** Provided entries follows **

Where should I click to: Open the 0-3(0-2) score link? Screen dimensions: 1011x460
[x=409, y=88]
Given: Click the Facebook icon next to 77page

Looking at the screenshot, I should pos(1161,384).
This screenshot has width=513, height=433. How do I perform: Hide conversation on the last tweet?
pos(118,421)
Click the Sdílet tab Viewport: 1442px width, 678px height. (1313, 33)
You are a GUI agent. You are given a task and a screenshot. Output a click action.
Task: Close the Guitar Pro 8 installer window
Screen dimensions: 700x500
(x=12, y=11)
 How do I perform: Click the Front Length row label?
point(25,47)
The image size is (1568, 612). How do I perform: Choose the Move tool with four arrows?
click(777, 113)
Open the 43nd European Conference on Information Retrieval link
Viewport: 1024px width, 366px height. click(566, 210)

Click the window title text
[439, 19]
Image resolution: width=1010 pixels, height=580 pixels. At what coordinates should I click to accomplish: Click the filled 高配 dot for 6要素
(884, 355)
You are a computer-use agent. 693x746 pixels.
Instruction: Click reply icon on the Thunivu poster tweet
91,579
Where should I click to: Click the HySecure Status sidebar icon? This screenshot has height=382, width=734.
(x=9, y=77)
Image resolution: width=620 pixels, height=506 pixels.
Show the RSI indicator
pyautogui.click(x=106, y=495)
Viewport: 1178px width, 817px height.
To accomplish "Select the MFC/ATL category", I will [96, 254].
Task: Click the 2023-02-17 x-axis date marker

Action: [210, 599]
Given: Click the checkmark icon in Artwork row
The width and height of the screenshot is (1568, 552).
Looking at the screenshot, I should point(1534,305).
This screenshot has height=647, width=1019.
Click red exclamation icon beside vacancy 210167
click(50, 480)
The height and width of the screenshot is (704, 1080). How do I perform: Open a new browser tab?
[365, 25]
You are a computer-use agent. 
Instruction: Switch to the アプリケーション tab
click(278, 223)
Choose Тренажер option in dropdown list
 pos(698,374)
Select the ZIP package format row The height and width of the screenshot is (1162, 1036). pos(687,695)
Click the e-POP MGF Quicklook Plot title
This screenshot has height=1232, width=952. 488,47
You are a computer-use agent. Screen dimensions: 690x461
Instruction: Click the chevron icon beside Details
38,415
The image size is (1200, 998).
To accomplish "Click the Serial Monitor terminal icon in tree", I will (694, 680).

** End of Provided entries **

## Task objective
All lines in the data that contain the word "computer" should be copied.

## Task solution
You are a computer-use agent. 693x746 pixels.
You are a computer-use agent. 
You are a computer-use agent. Screen dimensions: 690x461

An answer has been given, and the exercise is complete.